(Dataset items)

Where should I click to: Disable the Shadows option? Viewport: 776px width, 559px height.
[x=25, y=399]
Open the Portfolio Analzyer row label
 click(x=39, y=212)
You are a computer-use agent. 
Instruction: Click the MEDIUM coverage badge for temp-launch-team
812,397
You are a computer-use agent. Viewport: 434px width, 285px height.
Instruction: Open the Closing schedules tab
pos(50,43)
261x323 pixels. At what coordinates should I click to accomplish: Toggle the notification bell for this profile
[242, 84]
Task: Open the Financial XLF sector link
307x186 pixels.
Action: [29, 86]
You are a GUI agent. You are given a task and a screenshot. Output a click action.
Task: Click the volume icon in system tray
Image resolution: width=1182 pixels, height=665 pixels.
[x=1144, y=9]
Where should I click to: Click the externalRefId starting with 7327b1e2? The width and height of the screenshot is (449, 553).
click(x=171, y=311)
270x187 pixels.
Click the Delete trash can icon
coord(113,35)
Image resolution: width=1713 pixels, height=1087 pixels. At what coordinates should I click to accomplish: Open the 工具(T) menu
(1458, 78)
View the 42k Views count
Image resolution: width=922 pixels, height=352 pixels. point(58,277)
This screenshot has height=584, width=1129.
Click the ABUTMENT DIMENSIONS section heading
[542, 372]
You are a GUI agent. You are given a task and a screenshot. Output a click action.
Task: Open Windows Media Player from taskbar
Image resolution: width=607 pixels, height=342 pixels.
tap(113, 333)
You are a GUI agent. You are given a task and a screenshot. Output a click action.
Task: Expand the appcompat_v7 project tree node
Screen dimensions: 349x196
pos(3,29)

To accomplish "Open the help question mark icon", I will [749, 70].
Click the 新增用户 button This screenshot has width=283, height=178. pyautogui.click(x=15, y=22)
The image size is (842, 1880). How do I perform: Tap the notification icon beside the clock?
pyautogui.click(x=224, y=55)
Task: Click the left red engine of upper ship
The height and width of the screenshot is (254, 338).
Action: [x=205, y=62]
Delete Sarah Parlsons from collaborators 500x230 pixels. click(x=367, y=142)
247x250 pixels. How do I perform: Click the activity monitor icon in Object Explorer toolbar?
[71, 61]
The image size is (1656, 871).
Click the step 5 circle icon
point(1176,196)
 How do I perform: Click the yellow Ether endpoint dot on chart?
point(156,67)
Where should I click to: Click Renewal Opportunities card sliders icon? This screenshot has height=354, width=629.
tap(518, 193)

» **Written request**: Replace "icon" with "symbol" in everything from the line containing "261x323 pixels. At" down to the end of the listing. Write out only those lines, with nothing else changed.

» **Task output**:
261x323 pixels. At what coordinates should I click to accomplish: Toggle the notification bell for this profile
[242, 84]
Task: Open the Financial XLF sector link
307x186 pixels.
Action: [29, 86]
You are a GUI agent. You are given a task and a screenshot. Output a click action.
Task: Click the volume symbol in system tray
Image resolution: width=1182 pixels, height=665 pixels.
[x=1144, y=9]
Where should I click to: Click the externalRefId starting with 7327b1e2? The width and height of the screenshot is (449, 553).
click(x=171, y=311)
270x187 pixels.
Click the Delete trash can symbol
coord(113,35)
Image resolution: width=1713 pixels, height=1087 pixels. At what coordinates should I click to accomplish: Open the 工具(T) menu
(1458, 78)
View the 42k Views count
Image resolution: width=922 pixels, height=352 pixels. point(58,277)
This screenshot has height=584, width=1129.
Click the ABUTMENT DIMENSIONS section heading
[542, 372]
You are a GUI agent. You are given a task and a screenshot. Output a click action.
Task: Open Windows Media Player from taskbar
Image resolution: width=607 pixels, height=342 pixels.
tap(113, 333)
You are a GUI agent. You are given a task and a screenshot. Output a click action.
Task: Expand the appcompat_v7 project tree node
Screen dimensions: 349x196
pos(3,29)

To accomplish "Open the help question mark symbol", I will [749, 70].
Click the 新增用户 button This screenshot has width=283, height=178. pyautogui.click(x=15, y=22)
The image size is (842, 1880). How do I perform: Tap the notification symbol beside the clock?
pyautogui.click(x=224, y=55)
Task: Click the left red engine of upper ship
The height and width of the screenshot is (254, 338).
Action: [x=205, y=62]
Delete Sarah Parlsons from collaborators 500x230 pixels. click(x=367, y=142)
247x250 pixels. How do I perform: Click the activity monitor symbol in Object Explorer toolbar?
[71, 61]
The image size is (1656, 871).
Click the step 5 circle symbol
point(1176,196)
 How do I perform: Click the yellow Ether endpoint dot on chart?
point(156,67)
Where should I click to: Click Renewal Opportunities card sliders symbol? This screenshot has height=354, width=629.
tap(518, 193)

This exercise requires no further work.